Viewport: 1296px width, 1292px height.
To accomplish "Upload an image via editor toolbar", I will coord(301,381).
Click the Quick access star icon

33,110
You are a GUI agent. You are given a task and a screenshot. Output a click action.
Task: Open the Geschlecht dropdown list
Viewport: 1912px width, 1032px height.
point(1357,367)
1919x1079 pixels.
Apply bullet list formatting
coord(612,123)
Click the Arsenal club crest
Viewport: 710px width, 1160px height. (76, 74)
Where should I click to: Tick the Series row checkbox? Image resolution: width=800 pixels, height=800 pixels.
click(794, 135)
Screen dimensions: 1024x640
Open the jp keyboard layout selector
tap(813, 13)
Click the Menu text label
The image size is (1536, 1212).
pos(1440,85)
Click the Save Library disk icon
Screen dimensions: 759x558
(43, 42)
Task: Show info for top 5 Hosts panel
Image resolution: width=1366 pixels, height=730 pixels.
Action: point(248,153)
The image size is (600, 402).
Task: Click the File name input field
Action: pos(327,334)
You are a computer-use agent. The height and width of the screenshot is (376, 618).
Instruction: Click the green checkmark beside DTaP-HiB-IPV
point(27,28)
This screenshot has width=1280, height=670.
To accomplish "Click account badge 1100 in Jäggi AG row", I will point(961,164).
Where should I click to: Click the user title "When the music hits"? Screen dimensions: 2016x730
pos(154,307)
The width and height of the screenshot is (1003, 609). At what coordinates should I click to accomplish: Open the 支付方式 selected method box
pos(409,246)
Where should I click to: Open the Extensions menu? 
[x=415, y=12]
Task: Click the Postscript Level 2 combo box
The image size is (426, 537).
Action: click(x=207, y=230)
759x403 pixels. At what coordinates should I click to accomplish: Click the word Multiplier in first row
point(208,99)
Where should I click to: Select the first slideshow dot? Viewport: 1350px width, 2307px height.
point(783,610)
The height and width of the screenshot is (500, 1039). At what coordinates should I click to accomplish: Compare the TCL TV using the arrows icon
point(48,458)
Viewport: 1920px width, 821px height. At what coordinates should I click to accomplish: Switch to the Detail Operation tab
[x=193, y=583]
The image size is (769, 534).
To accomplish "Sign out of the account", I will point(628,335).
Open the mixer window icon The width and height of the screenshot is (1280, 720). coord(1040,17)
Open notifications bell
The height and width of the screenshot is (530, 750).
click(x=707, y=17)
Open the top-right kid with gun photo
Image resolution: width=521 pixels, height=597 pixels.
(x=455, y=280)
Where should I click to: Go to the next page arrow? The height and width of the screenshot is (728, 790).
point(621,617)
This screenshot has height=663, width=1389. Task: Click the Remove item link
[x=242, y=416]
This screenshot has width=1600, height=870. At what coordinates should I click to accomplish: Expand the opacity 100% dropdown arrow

▶ **What the task requires**:
Write down exactly the line that contains "Where should I click to: Select" along with all later lines of the material, ending at its final line.

▶ **Written response**:
Where should I click to: Select the first slideshow dot? Viewport: 1350px width, 2307px height.
point(783,610)
The height and width of the screenshot is (500, 1039). At what coordinates should I click to accomplish: Compare the TCL TV using the arrows icon
point(48,458)
Viewport: 1920px width, 821px height. At what coordinates should I click to accomplish: Switch to the Detail Operation tab
[x=193, y=583]
The image size is (769, 534).
To accomplish "Sign out of the account", I will point(628,335).
Open the mixer window icon The width and height of the screenshot is (1280, 720). coord(1040,17)
Open notifications bell
The height and width of the screenshot is (530, 750).
click(x=707, y=17)
Open the top-right kid with gun photo
Image resolution: width=521 pixels, height=597 pixels.
(x=455, y=280)
Where should I click to: Go to the next page arrow? The height and width of the screenshot is (728, 790).
point(621,617)
This screenshot has height=663, width=1389. Task: Click the Remove item link
[x=242, y=416]
This screenshot has width=1600, height=870. At what coordinates should I click to accomplish: Expand the opacity 100% dropdown arrow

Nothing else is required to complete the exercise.